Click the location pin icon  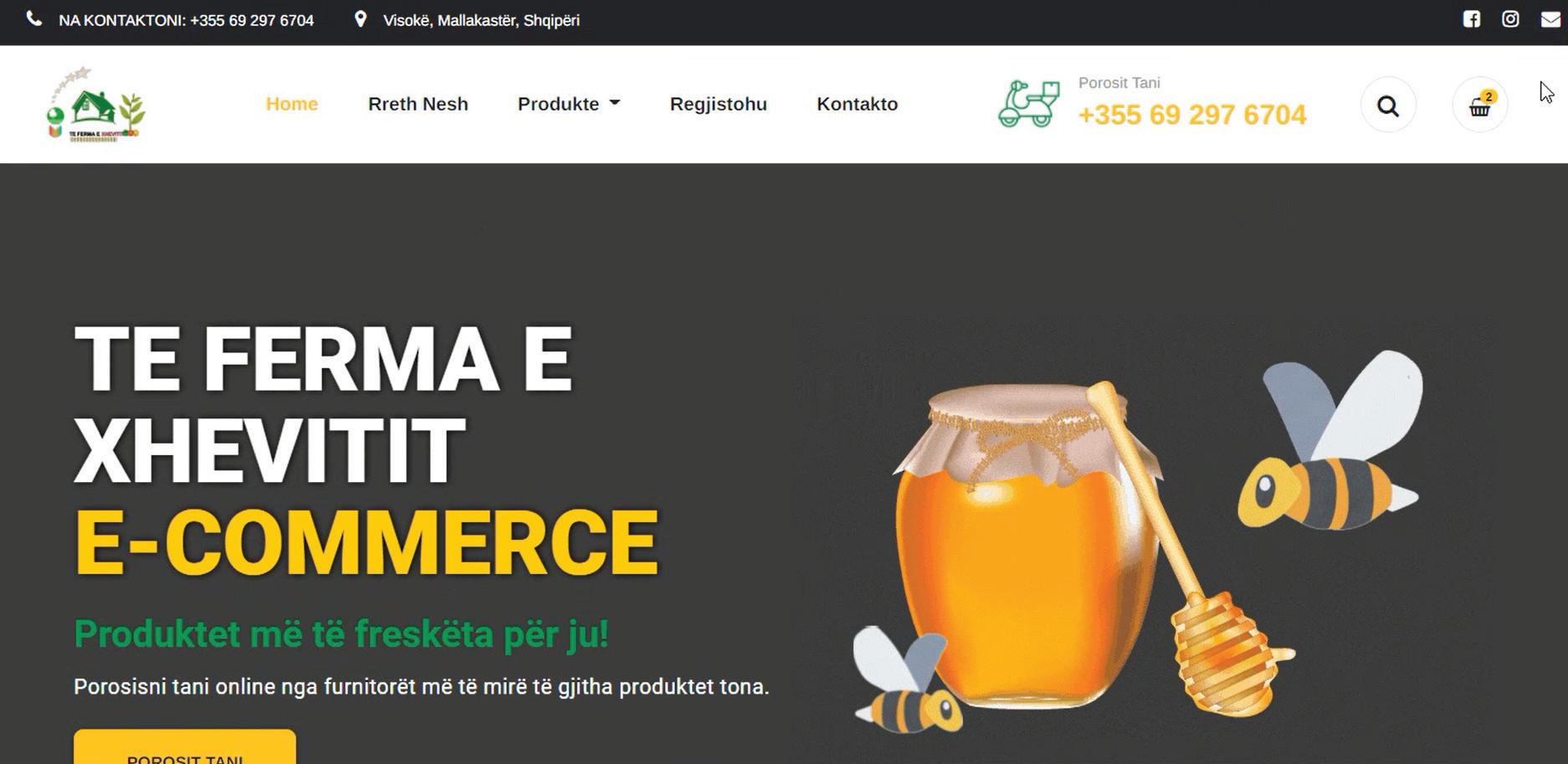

○ ○ ○ ○ ○ ○ ○

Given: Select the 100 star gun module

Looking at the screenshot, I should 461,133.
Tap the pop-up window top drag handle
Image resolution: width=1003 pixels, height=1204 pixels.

○ ○ ○ ○ ○ ○ ○

Within the material above, transcribe exactly the lines that run from the line holding "Tap the pop-up window top drag handle" through the line holding "Image resolution: width=1003".

Tap the pop-up window top drag handle
Image resolution: width=1003 pixels, height=1204 pixels.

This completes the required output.